This channel is at least part of the Motorola Blur command-and-control mechanism. I haven't seen enough distinct traffic pass through it to have a good idea of the full extent of its capabilities, but I know that:
The XMPP/Jabber protocol is re-purposed for command-and-control use. For example, certain types of message are sent using the field normally used for "presence" status in IM.
The values exchanged in the presence fields appear to be very short (five-character) base64-encoded binary data, followed by a dash, and then a sequence number. For example, 4eTO3-52, Ugs6j-10, or t2bcA-0. The base64 value appears to be selected at boot. The sequence number is incremented differently based on criteria I don't understand (yet), but the most common step I've seen is +4.
As long as the channel is open, the phone will check in with Motorola every nine minutes.
At least one type of Motorola-to-phone command exists: a trigger to update software by ID number.

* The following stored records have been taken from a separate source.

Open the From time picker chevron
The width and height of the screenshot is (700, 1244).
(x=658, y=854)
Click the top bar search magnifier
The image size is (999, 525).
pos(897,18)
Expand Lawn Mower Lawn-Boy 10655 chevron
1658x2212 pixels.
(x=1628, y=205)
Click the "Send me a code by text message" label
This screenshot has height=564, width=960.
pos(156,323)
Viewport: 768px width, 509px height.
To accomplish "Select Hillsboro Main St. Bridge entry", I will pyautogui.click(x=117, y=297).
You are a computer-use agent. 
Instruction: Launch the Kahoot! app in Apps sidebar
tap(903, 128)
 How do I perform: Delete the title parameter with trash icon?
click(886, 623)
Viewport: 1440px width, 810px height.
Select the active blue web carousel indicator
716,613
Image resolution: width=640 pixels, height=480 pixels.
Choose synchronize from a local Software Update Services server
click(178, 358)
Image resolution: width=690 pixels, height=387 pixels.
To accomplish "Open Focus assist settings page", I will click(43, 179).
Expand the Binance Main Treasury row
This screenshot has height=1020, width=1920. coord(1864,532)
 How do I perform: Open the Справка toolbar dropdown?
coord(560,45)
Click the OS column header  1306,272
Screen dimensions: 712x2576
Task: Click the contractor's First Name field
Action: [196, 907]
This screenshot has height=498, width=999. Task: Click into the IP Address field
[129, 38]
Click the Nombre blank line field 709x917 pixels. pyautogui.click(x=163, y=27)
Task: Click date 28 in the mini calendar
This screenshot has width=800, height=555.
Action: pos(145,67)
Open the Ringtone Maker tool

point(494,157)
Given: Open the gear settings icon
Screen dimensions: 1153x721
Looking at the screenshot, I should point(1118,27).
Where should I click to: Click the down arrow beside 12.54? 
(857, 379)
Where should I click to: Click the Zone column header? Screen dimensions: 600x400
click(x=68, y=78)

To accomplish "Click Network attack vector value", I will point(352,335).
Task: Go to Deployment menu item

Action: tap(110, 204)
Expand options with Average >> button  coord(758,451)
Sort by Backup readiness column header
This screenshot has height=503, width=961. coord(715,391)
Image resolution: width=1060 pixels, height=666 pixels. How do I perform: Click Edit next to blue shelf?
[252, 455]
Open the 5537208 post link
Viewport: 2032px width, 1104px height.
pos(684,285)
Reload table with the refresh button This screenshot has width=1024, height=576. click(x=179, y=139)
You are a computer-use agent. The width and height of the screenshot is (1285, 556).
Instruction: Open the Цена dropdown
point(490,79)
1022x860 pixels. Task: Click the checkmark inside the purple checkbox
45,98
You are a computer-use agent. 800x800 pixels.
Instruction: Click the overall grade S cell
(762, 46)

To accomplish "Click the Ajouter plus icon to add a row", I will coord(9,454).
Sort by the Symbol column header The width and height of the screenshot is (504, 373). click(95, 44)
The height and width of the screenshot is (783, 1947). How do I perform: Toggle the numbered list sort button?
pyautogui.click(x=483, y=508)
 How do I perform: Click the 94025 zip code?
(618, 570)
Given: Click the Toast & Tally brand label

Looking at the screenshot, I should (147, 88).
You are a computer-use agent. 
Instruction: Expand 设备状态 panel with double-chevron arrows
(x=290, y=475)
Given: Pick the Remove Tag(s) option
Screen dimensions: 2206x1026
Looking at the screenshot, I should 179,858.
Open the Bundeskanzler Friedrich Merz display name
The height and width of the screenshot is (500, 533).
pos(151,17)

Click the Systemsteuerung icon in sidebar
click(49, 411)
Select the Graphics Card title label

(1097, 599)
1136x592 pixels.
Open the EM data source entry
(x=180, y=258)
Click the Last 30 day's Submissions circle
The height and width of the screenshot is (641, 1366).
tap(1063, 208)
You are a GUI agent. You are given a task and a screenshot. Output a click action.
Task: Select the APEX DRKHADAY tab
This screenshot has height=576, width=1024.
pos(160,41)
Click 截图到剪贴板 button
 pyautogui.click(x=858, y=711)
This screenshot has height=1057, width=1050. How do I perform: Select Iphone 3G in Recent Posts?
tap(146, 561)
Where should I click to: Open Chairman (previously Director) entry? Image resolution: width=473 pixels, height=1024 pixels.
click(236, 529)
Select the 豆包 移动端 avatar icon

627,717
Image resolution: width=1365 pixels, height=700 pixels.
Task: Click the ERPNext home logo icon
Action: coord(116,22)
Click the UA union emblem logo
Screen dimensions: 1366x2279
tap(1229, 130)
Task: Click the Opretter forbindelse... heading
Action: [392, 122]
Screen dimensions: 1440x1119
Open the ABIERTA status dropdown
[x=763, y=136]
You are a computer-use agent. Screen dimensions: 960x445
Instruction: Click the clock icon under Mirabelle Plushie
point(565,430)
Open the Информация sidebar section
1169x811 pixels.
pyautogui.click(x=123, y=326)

At least three such ID numbers exist: 31, 40, and 70 (see the table below). Each of these trigger an HTTP post request to the blur-services-1.0/ws/sync API method seen in the previous section, and the same IDs are logged in the check-in data.
The stream token and username passed to the service are the "blurid" value (represented as a decimal number) which shows up in various places in the other traffic between the phone and Motorola.
ID Name Purpose Data Format Observed In Testing?
2 BlurSettingsSyncHandler Unknown JSON No
5 BlurSetupSyncHandler Unverified - called when a new type of sync needs to be added? gpb Yes
10 BlurContactsSyncHandler Syncs contact information (e.g. Google account contacts) gpb No
20 SNMailSyncHandler Unverified - probably syncs private messages from social networking sites gpb No
31 StatusSyncHandler Syncs current status/most-recent-post information from social networking sites gpb Yes
40 BlurSNFriendsSyncHandler Syncs friend information from social networking sites gpb Yes
50 NewsRetrievalService Syncs news feeds set up in the built-in Motorola app gpb Yes
60 AdminFlunkySyncHandler Unverified - sounds like some sort of remote-support functionality gpb No
70 FeedReceiverService Unknown gpb Yes
80 SNCommentsSyncHandler Syncs status/comment information from social networking sites gpb Yes
The "gpb" data format is how that type of binary encoding is referred to internally by the client logs. I believe it is similar (possibly identical) to Google's "protocol buffer" system.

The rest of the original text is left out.